Я, угасая, глядел на желтое мертвое тельце и восковую мать, лежавшую недвижно, в забытьи от хлороформа. В форточку била струя метели, мы открыли ее на минуту, чтобы разрядить удушающий запах хлороформа, и струя эта превращалась в клуб пара. Потом я захлопнул форточку и снова вперил взор в мотающуюся беспомощно ручку в руках акушерки. Ах, не могу я выразить того отчаяния, в котором я возвращался домой один, потому что Пелагею Ивановну я оставил ухаживать за матерью. Меня швыряло в санях, в поредевшей метели, мрачные леса смотрели укоризненно, безнадежно, отчаянно. Я чувствовал себя побежденным, задавленным жестокой судьбой. Она меня бросила в эту глушь и заставила бороться одного, без всякой поддержки и указаний. Какие неимоверные трудности мне приходится переживать! Ко мне могут привезти какой угодно каверзный или сложный случай, чаще всего хирургический, и я должен стать к нему лицом, своим небритым лицом, и победить его. А если не победишь, вот и мучайся, как сейчас, когда валяет тебя по ухабам, а сзади остались трупик младенца и мамаша. Завтра, лишь утихнет метель, Пелагея Ивановна привезет ее ко мне в больницу, и очень большой вопрос — удастся ли мне отстоять ее. Да и как мне о т с т о я т ь ее? Как понимать это величественное слово? В сущности, действую я наобум, ничего не знаю. Ну, до сих пор везло, сходили с рук благополучно изумительные вещи, а сегодня не повезло. Ах, сердце щемит от одиночества, от холода, от того, что никого нет кругом. А может, я еще и преступление совершил — ручку-то. Поехать куда-нибудь, повалиться кому-нибудь в ноги, сказать, что вот, мол, так и так, я лекарь такой-то, ручку младенцу переломил. Берите у меня диплом, недостоин я его, дорогие коллеги, посылайте меня на Сахалин. Фу, неврастения.
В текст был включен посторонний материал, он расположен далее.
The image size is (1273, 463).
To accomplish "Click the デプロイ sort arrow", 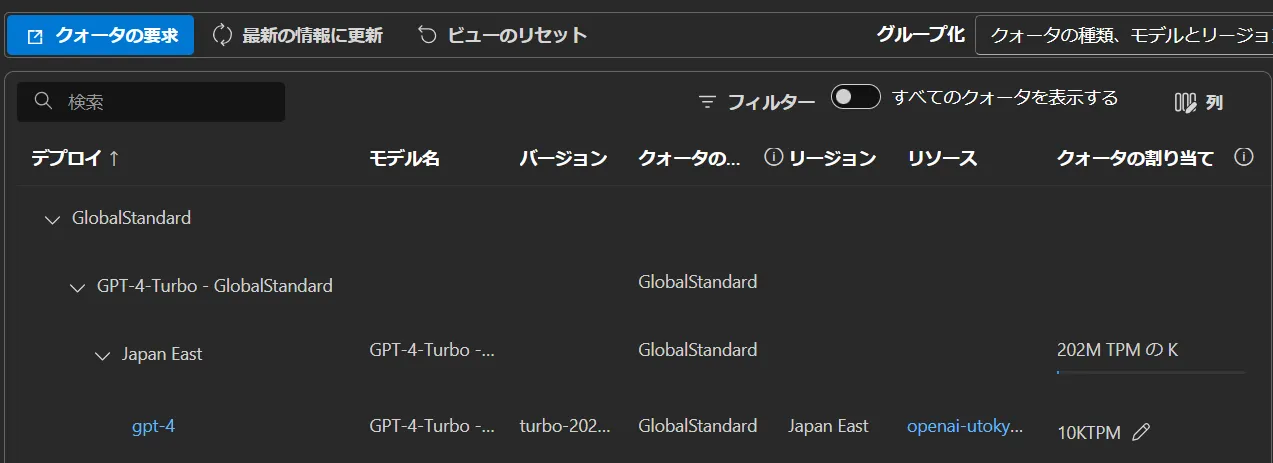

Я завалился на дно саней, съежился, чтобы холод не жрал меня так страшно, и самому себе казался жалкой собачонкой, псом бездомным и неумелым.
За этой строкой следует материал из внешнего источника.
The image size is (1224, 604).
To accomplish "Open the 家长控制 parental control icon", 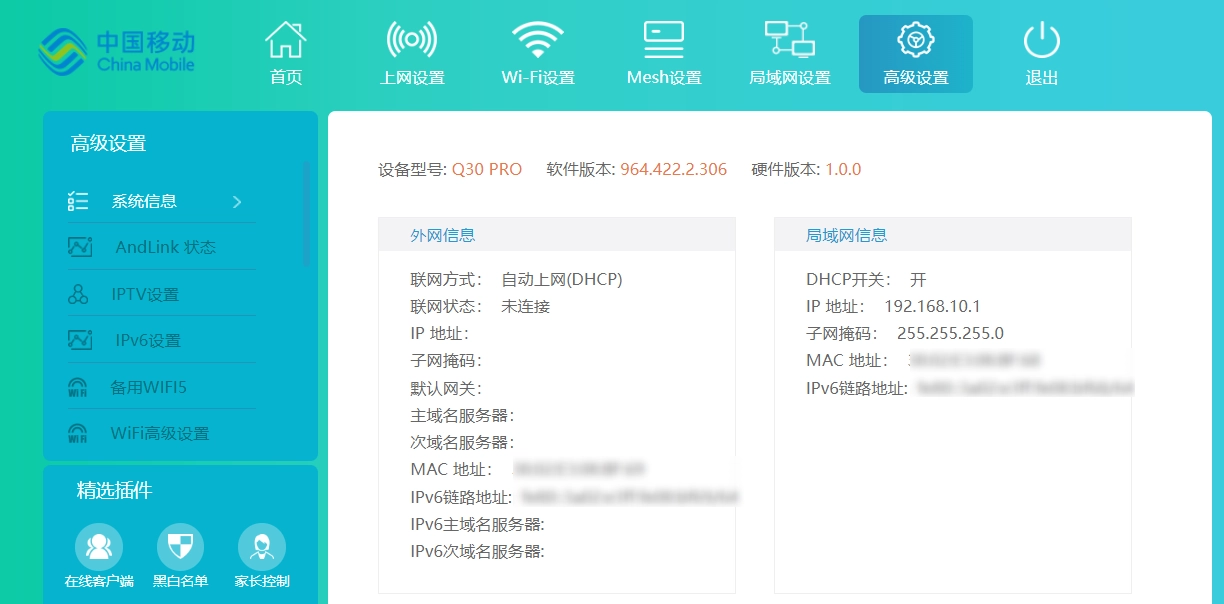I will click(261, 545).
Долго, долго ехали мы, пока не сверкнул маленький, но такой радостный, вечно родной фонарь у ворот больницы. Он мигал, таял, вспыхивал и опять пропадал и манил к себе. И при взгляде на него несколько полегчало в одинокой душе, и когда фонарь уже прочно утвердился перед моими глазами, когда он рос и приближался, когда стены больницы превратились из черных в беловатые, я, въезжая в ворота, уже говорил самому себе так:
«Вздор — ручка. Никакого значения не имеет. Ты сломал ее уже мертвому младенцу. Не о ручке нужно думать, а о том, что мать жива».
Фонарь меня подбодрил, знакомое крыльцо тоже, но все же уже внутри дома, поднимаясь к себе в кабинет, ощущая тепло от печки, предвкушая сон, избавитель от всех мучений, бормотал так:
«Так-то оно так, но все-таки страшно и одиноко. Очень одиноко».